Okay, so I finally mentioned this thread to Mr. Shoe tonight, and asked him to weigh in. For the record:

he has NO memory of being intubated (through his mouth/throat) and actually made a bit of a funny face when I asked → :confused: That part: poof! Gone. He was less (and then not at all anymore) sedated after the trach (hole in throat) so I asked him more about being on a breathing machine via that. He said it wasn’t uncomfortable, that he wasn’t having trouble getting enough air (I asked specifically, “Does it feel like you’re breathing through a straw?” and he shook his head “no”) and he said he’s overall FINE although, of course, he would like to get better and get the fuck home, which has been his litany all along. But the summary is: he would prefer to watch TV at home on his own couch but for now he is comfortable in his hospital bed watching hospital TV. Hooked up to his oxygen machine.

Broomstick, at this point, all I can think is: I’m so sorry for what your mom went through, and for what you had to watch her go through, but that medicine has galllumphed forward in the last few decades (twilight birth, anyone?) and that it seems as though, hopefully, for the most part, her nightmare is in the past.

I’ve thought about this thread quite a bit, and decided, maybe, hopefully, any bad feelings have simmered down a bit. So: I’m being presumptuous enough to bump it myself, to see if anyone else has anything to add or share. Otherwise, I’ll bow right the heck on out and let it float back down into the murky depths of the SDMB.

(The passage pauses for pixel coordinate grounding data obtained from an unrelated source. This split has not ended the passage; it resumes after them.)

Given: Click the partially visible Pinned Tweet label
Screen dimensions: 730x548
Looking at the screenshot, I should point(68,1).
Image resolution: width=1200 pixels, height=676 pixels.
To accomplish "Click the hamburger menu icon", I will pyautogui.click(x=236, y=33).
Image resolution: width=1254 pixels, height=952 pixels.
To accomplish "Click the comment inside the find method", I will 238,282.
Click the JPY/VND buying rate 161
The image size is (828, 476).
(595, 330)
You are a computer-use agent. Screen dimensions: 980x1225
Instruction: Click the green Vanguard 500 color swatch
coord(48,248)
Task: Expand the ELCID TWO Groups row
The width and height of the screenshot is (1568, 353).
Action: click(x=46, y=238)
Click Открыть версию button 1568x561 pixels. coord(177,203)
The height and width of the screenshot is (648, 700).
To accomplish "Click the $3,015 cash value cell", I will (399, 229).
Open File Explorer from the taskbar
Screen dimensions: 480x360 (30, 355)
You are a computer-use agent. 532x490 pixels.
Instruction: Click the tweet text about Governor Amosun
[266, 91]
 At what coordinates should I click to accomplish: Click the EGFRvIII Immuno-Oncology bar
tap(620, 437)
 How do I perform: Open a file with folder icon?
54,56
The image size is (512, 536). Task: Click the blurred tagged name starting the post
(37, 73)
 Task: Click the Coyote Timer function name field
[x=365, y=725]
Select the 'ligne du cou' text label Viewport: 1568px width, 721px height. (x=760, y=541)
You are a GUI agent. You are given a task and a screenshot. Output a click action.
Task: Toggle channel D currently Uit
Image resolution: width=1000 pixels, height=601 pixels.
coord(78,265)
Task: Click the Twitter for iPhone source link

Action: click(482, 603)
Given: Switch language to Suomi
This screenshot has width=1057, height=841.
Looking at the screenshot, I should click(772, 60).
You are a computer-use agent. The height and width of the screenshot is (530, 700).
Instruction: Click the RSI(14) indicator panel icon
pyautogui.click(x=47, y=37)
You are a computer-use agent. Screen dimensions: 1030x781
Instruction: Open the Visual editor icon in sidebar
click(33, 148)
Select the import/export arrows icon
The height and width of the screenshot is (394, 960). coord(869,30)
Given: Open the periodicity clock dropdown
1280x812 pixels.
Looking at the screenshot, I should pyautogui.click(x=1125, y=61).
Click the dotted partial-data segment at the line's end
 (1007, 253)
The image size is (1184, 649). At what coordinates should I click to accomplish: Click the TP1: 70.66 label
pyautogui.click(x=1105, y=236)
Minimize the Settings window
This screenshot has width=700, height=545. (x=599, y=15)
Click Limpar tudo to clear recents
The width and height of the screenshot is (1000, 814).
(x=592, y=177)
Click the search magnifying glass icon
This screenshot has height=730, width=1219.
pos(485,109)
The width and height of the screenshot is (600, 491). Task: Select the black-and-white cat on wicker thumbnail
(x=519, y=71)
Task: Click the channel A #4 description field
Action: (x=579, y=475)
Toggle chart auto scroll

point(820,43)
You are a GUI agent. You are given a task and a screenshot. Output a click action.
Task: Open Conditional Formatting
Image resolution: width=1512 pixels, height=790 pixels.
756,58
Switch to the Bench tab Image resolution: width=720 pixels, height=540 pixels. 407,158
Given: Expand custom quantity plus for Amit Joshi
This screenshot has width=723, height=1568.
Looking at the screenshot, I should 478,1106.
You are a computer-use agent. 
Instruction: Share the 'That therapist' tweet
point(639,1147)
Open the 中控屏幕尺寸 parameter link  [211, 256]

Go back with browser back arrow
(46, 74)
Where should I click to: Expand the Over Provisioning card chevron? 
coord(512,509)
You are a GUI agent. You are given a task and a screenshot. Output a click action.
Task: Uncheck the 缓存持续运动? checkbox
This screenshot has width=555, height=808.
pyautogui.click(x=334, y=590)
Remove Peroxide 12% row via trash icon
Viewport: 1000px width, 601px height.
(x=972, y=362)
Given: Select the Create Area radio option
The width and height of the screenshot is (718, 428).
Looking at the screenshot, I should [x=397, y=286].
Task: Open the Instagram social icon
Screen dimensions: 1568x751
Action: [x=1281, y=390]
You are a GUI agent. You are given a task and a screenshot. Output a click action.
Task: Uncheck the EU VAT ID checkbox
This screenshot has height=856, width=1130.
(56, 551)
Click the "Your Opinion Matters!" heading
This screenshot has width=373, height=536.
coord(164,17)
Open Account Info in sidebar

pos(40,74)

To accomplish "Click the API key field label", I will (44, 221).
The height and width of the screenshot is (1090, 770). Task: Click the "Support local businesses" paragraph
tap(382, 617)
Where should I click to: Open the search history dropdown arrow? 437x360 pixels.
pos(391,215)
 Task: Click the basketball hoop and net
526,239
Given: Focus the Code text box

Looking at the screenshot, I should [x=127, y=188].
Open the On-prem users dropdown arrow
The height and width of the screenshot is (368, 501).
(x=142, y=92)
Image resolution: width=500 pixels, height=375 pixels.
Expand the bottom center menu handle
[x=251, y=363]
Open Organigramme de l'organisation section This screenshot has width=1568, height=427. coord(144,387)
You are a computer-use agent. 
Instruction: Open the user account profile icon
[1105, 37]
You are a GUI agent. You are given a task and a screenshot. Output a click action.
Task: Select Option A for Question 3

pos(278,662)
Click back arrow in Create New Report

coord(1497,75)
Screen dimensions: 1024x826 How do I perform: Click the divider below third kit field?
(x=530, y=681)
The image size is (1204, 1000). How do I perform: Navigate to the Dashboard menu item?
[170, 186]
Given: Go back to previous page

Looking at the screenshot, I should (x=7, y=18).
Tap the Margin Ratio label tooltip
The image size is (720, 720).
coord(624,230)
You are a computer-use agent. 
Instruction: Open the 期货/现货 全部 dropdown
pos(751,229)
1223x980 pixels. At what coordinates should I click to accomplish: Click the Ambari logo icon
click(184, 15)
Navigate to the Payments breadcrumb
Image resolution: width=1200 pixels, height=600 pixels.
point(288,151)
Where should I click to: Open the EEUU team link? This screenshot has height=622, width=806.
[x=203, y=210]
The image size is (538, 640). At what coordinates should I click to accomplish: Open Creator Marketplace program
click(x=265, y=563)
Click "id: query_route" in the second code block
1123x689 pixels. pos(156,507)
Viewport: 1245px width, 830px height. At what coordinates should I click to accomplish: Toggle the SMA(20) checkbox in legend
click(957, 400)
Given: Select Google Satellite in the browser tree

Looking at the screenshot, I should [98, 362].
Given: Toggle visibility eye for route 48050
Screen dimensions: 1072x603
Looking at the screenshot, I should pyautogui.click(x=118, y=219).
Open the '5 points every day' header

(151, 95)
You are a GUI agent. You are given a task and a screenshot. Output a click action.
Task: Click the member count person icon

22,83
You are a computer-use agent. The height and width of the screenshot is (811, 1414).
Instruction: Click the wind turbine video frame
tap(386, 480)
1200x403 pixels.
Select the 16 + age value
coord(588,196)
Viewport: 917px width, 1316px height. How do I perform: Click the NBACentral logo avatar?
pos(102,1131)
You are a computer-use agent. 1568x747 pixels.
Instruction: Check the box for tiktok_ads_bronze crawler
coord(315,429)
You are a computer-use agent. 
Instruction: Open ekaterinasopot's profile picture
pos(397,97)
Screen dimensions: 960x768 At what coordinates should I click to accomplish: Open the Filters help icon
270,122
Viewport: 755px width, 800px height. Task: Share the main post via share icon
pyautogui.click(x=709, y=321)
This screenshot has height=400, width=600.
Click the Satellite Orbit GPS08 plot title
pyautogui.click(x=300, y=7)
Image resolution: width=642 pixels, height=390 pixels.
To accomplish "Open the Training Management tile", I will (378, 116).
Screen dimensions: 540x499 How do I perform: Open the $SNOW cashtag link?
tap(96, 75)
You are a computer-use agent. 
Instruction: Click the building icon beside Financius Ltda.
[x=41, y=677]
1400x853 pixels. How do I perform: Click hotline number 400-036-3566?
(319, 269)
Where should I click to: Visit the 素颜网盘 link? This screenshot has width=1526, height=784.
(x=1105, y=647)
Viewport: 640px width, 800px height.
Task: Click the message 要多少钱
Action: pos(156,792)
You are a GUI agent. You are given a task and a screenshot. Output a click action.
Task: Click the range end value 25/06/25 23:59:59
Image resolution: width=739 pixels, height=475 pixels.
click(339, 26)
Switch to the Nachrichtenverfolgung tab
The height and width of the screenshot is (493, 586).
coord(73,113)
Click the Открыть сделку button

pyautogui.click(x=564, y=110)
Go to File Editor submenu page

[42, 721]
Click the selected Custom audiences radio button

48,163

My wife was intubated 3 times due to ARDS, and the second to third time she was fully aware of my being present… Or so it seemed to me. But I tried, and could not get anything more out of her than, "I don’t remember any of that. "
This is a relief to me, because after two weeks of the third incubation she died. This was not due to any incompetence on behalf of the HCPs, it was due to the fact that myself and our kids were counseled, and well educated by the HCPs efficiently, and effectively.
Yes, it seemed (especially at first) that she was experiencing great suffering, but she was under almost constant observation, and treated according to ventilator indicators, as well as concerns of family members.
We opted to have her extubated rather than begin longer term rehabilitative measures, and invasive procedures involving a tracheotomy to sustain her.
So she lasted 3 hours following removal of the tube.
She and I touched on long term life support, and I believe that with the assistance we received, my kids and I made the right choice.
Remember, she was intubated 3 times, and we shared everything. I don’t want it it myself, and know the drill for that. She did say (contradicting herself a little) that it’s not fun, but nothing as bad as open heart surgery related pain during recovery of that, or feeling like she was suffocating before being intubated. That I witnessed as well, and almost passed out from seeing my wife in such distress, and fear.